The four exchanged glances — the instinctive, sideways communication of people who don't know each other but have suddenly found themselves on the same side of something.

The young restless one spoke first.

"Brats," he said slowly. "You mean kids."

"I mean academy students," the large man said.

"That's — I'm not going to—"

He didn't finish.

Nobody who was there could have said exactly how it happened. One moment the young man was speaking and the next there was a sound like the air being split open and a burst of heat so sudden and complete that the remaining three stumbled backward instinctively.

Then nothing.

The large man lowered his hand.

He looked at the three remaining figures with the same expression he'd had before — unhurried, flat, entirely unmoved — as though the last three seconds had not contained anything worth reacting to.

The woman had gone very still.

The broad man with the shaved head was staring at the ground where the fourth person had been standing.

The third hadn't moved at all. He was looking at the large man with the careful, expressionless face of someone who had just made a very quick and very permanent decision about how to behave.

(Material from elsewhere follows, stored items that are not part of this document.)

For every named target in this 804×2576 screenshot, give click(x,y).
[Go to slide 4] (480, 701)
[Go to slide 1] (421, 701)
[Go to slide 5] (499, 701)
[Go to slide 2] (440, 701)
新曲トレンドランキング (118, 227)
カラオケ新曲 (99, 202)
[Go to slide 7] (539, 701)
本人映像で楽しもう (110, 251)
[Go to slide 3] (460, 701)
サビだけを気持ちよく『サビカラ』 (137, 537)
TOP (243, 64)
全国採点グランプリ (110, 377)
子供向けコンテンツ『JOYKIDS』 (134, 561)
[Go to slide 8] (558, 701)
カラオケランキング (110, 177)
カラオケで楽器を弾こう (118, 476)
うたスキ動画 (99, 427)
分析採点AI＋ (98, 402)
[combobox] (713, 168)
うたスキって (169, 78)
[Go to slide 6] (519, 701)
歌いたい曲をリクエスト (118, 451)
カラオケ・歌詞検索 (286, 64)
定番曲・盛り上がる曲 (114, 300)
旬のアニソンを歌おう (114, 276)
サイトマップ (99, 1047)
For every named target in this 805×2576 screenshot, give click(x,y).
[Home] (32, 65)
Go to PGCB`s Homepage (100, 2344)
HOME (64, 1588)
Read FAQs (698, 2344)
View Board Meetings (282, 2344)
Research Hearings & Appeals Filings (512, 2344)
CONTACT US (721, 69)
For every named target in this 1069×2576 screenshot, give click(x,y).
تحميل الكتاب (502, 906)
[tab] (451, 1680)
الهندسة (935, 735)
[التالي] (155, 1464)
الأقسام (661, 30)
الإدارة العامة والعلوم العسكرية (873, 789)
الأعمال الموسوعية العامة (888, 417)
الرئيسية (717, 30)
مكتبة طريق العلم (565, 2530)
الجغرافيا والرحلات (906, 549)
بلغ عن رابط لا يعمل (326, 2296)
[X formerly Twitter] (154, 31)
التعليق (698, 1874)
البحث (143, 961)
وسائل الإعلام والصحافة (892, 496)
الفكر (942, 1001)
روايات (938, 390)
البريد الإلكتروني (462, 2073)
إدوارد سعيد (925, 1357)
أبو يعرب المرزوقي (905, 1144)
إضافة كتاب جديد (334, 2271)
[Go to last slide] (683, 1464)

"Simple job," the large man said again.

Nobody spoke.

Nobody moved.

Nobody disagreed.

He turned and looked out toward the horizon where the distant lights of the city sat against the dark sky like a cluster of low stars.

"We know exactly where they'll be," he said. "We know exactly when."

The woman's voice came out quieter than she intended.

"How?"

The large man watched the academy lights for a moment longer.

"We have people in places," he said.

He turned away from the lights.

"Get some rest." He looked at each of them in turn — brief, assessing, final. "We move at dawn."

The night settled around them.

Somewhere in the distance the academy lights continued to glow, quiet and unaware, against the dark.